EURO 1980: The birth of eight-nation tournament

One of the most prestige football tournaments in the world and the largest in Europe is the UEFA European Football Championship, commonly known as the UEFA European Championship or the Euro. It determines the continental champion of Europe as the senior men’s national teams of the members of the Union of European Football Associations (UEFA) compete in this quadrennial event.

Originally called the European Nations’ Cup, the very first Euro tournament was inaugurated in 1960 with only four teams, out of 17 teams, contested in the finals. Soviet Union won against Yugoslavia 2-1 in a thrilling match held in Paris. In 1968, hosted and won by Italy, the current name was introduced. It was also the year when a match was decided on a toss coin for the first and only time.

The same four-nation team format remained the same until Euro 1972, wherein the first penalty shootout was introduced. Czechoslovakia defeated West Germany that year, the last year of that tournament format. In 1980 edition held in Italy, the expansion to eight-nation team tournament was introduced. It was the first edition of Euro with group stage, the last that features a third-place play-off.

Aside from the expansion of teams, a lot of monumental moments happened in that year of the tournament. Italy had been unanimously chosen to host this historical event, with qualifying round draw took place in Rome 3 years before the tournament. It was the first time that a group stage was introduced in the tournament, with the winners of each groups heading straight to the final round.

Seven countries had to qualify for the final tournament and also for the first time, the hosting nation has automatic qualification for the finals. Host nation Italy were joined by England, Netherlands, Czechoslovakia, Spain, Belgium, West Germany and debutants Greece. It was Greece’s first and only finals appearance in the tournament until 2004, where they won the competition.

Belgium and West Germany emerged in the new format and faced each other in the finals held in Rome’s Stadio Olimpico, while Naples hosted the last third-place play-off in the history where Czechoslovakia defeated the hosts 9-8 on penalties after a 1-1 draw.Meanwhile, West Germany under Jupp Derwalldefeated Belgium 2-1 in the final.

West Germany bagged their second Euro title after being defeated in the final on penalties four years earlier. Horst Hrubesch was the accidental hero of West Germany’s triumph in that year. During the intense matchup, Hrubesch took the lead for West Germany before René Vandereycken equalised for Belgium with a penalty shootout that lead to extra time.

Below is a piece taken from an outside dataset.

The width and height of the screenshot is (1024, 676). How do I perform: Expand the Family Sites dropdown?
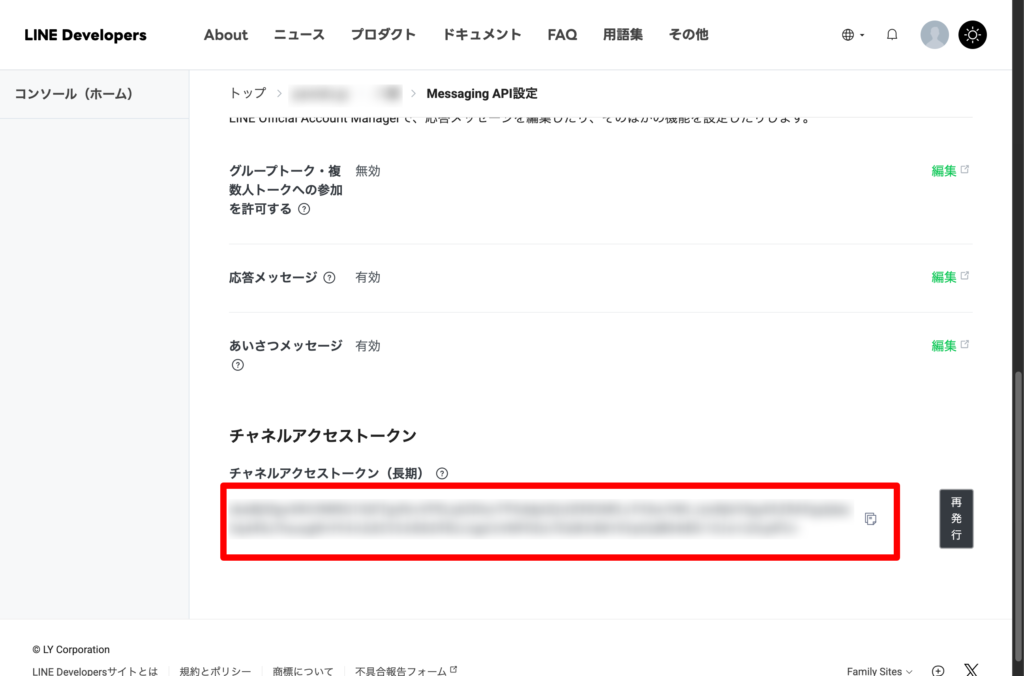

Hrubesch rescued the team and sealed the win by beating Belgium goalkeeper Jean-Marie Pfaff to Karl-Heinz Rummenigge’s cross. He was only a replacement in the squad after Schalke’s Klaus Fischer broke his leg. Klaus Allofs was the top scorer during the finals of that year, netted 3 goals to become the third West German in succession to finish as Euro top scorer.

On the other hand, England’s Kevin Keegan scored seven in the qualification competition that made him the top-scorer in that round. Left-back Bernard Dietz, who captained West Germany that year, was named as the winning captain, while Karl-Heinz Rummenigge won the 1980 Ballon d’Or, along with team-mate Bernd Schuster as runner-up, after their performance in that year.

After four years, France won their first major title at home in the 1984 edition, where the third-place play-off was abolished. West Germany failed to hold the title in 3 consecutive editions and 2 finals in a row since the historic win in 1980, until the unified Germany took part in 1992. They won their first title as a unified nation in 1996. The eight-nation team format lasted until the 1992 edition.